Die Instruktionsfilme im Mitgliederbereich sind eine richtige Fundgrube für mich! Seien es die erklärten Details in den einzelnen Sätzen der SiuNimTau, ChamKiu (sogar in 3D!), Gedanken zu Tan-, Fook- und BongSao, die Blitze, Kräftigungs- und Dehnübungen aus dem ChiKung, die Gleichzeitigkeiten, ganzkörperliches Schieben, Schrittarbeiten usw. Es sind eine Fülle von Informationen und Übungen für zuhause, engagiert erklärt durch Großmeister und Meisterinnen quer durch Europa, die mir viel Stoff zum Trainieren geben.»

Auch auf Zoom lief viel. Mein SiFu, Großmeister Kernspecht, hat sehr schnell Zoom-Tutorials angeboten für alle unsere Schüler. Der Vorteil von Zoom: Hier war man sogar bei ihm immer in der ersten Reihe, keiner stand einem vor der Nase.

Großmeister Oliver König bot Trainer-4-Seminare und Kleingruppen an, ich selbst habe ebenfalls etliche Zoom-Seminare gegeben, was sehr viel Spaß gemacht hat. Ich habe selbst viel dazugelernt, z.B. wie ich Schülern etwas beibringen kann, auch wenn ich sie nicht persönlich vor mir habe. Ebenso habe ich gelernt, die Körperhaltung auszuwerten und gezielte Tipps geben zu können.

Der Zoom-Ausbilderlehrgang hatte eine tolle Resonanz. Vielen Dank, dass ihr diese Möglichkeit wahrgenommen habt und danke für die vielen tollen Feedbacks.

Und ein großes Dankeschön allen Schülern, die treu zu uns halten und zum Teil sogar solidarisch ihren Unterricht weiterbezahlt haben, um ihre Schule vor Ort zu unterstützen, in dieser für jeden von uns schwierigen Zeit.

Wir wurden künstlich getrennt und doch sind wir nähergerückt – dank der Möglichkeit der Online-Medien. Bei meinem kostenlosen Zoom-Gruppenunterricht nahmen mit der Zeit sogar Schüler aus der Schweiz, Liechtenstein, Deutschland, Österreich, Israel, Italien, Norwegen und Spanien teil. Das war ein sehr schönes Gemeinschaftsgefühl: Wir sind eine große Familie.

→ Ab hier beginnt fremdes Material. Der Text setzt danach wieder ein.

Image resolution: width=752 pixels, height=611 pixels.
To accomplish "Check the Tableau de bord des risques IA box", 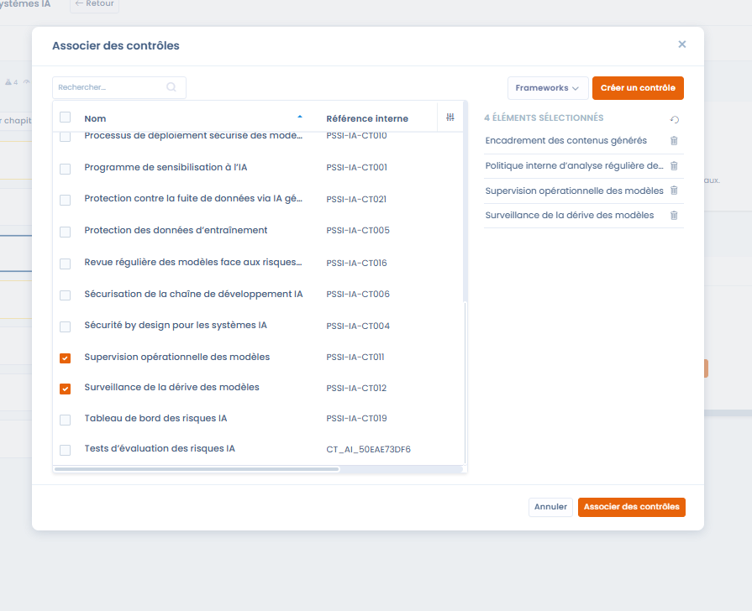I will click(66, 420).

Das hat uns die Corona-Krise gebracht:

Heute ziehe ich das bisherige Fazit aus der Corona-Krisenzeit. Wir haben definitiv gelernt, mit Einschränkungen umzugehen. Wir haben viele neue Ideen kreiert, uns neu erfunden, haben uns den Herausforderungen von neuer Technologie gestellt, sind vor die Kamera und über den eigenen Schatten gesprungen. Mehrmals. Haben persönliche Grenzen überwunden und gleichzeitig auch Distanzen zu entfernten Schülern überbrückt, was vorher nie in Betracht gezogen wurde.

EWTO-Geschäftsleiter haben sich regelmäßig zu Zoom-Sitzungen von Angesicht zu Angesicht getroffen und so viel koordiniert wie selten zuvor in so kurzer Zeit.

Es wurde mir wieder sehr bewusst, wie nützlich die WingTsun-Fähigkeiten und -Prinzipien im Alltag sind und wie wichtig, sie täglich umzusetzen.

Ich freue mich sehr, dass in Deutschland, Österreich und der Schweiz schon einige WingTsun- und Escrima-Schulen wieder angefangen haben, zu unterrichten. Mit den jeweiligen Schutzmaßnahmen!

Und hoffe sehr, dass die Maßnahmen nun rasch gelockert werden und wir wieder alle gemeinsam unsere geliebte Kampfkunst ausleben dürfen –- mit Kontakt.

Vielen herzlichen Dank an dieser Stelle euch allen für eure Motivation und allen Schulleitern und Landestrainern für eure Treue, euren Glauben an unser WingTsun und euren Durchhaltewillen.

Ich wünsche uns allen viel Erfolg für diesen Neustart!